Proving that a recursively defined sequence converges, Newton's method

Question

A sequence is defined recursively in the following manner:

$$ x_0 = 2, x_{n+1} = x_n - \frac{x_n^2 -3}{2x_n}, n = 0, 1, 2, ...$$

Prove that the sequence converges. What does the sequence converge to?

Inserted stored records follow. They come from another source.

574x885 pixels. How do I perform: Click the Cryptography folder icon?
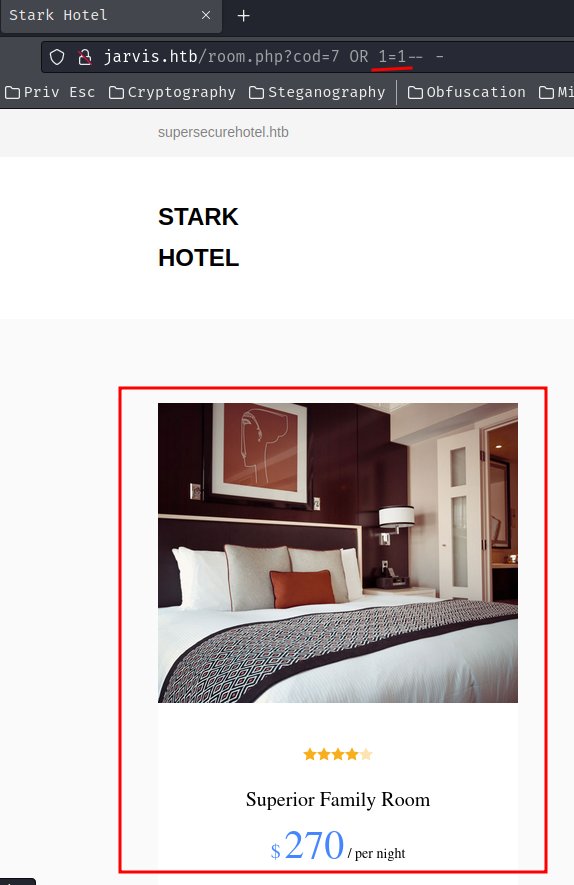116,92
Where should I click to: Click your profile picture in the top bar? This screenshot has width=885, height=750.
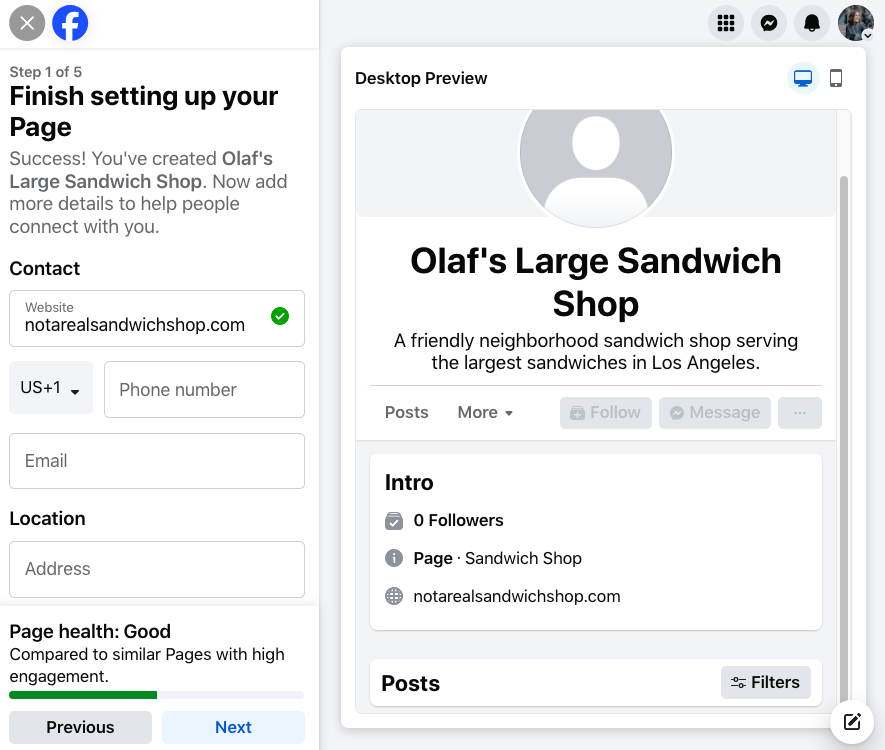click(x=855, y=22)
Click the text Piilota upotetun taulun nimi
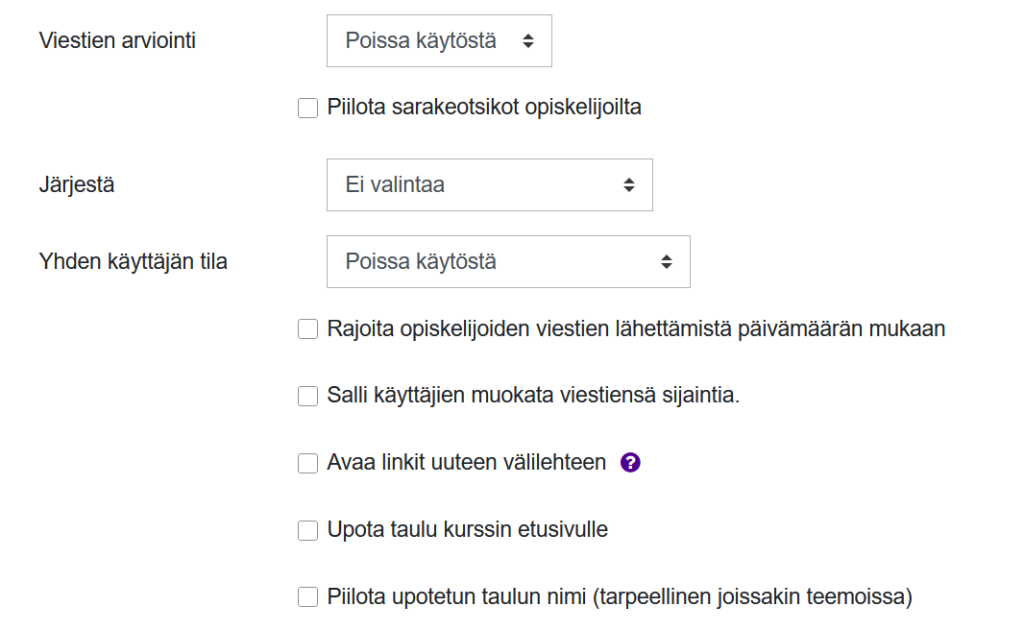The image size is (1024, 631). [620, 597]
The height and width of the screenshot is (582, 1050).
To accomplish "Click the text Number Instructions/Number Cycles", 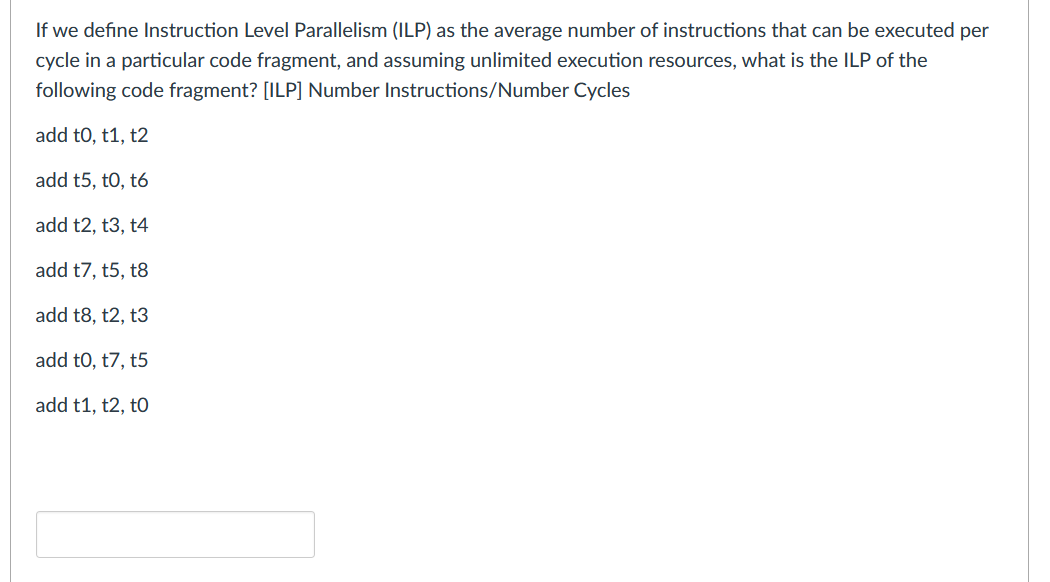I will (470, 90).
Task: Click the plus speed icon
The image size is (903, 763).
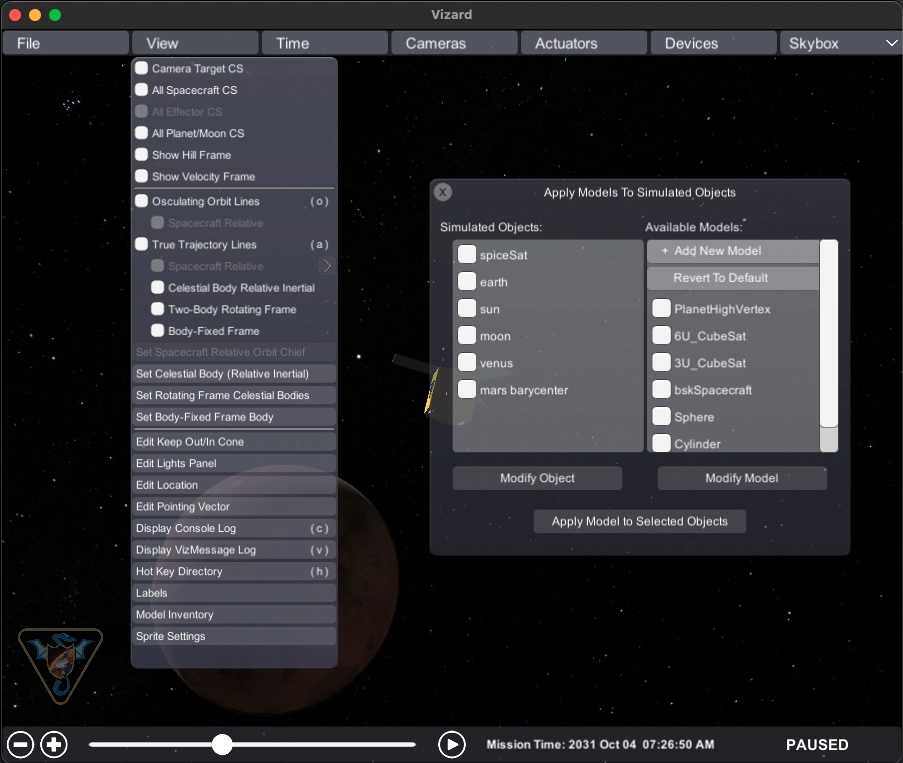Action: (54, 744)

Since the sequence is basically Newton's method for the function $f(x) = x^2 -3$, the sequence must converge to either $\sqrt3$ or -$\sqrt3$, but I'm not sure which one of them. I tried proving that the sequence converges using mathematical induction, but that didn't get me anywhere.

Answer 1

Can you prove that $x_n>0$ implies $x_{n+1}>0$, to rule out negative limits for $x_n$?

Answer 2

write your term in the form $$x_{n+1}=\frac{1}{2}\left(x_n+\frac{3}{x_n}\right)$$ and by $AM-GM$ we get $$\frac{1}{2}\left(x_n+\frac{3}{x_n}\right)\geq \sqrt{3}$$

Answer 3

Note that if $x_{n+1} =\frac{1}{2}\left(x_n+\frac{a}{x_n}\right) $ then $x_{n+1}-\sqrt{a} =\frac{1}{2}\left(x_n-2\sqrt{a}+\frac{a}{x_n}\right) =\frac1{2\sqrt{x_n}}(x_n-\sqrt a)^2 $ so that once $x_n$ is close enough to $\sqrt a$, the sequence will converge.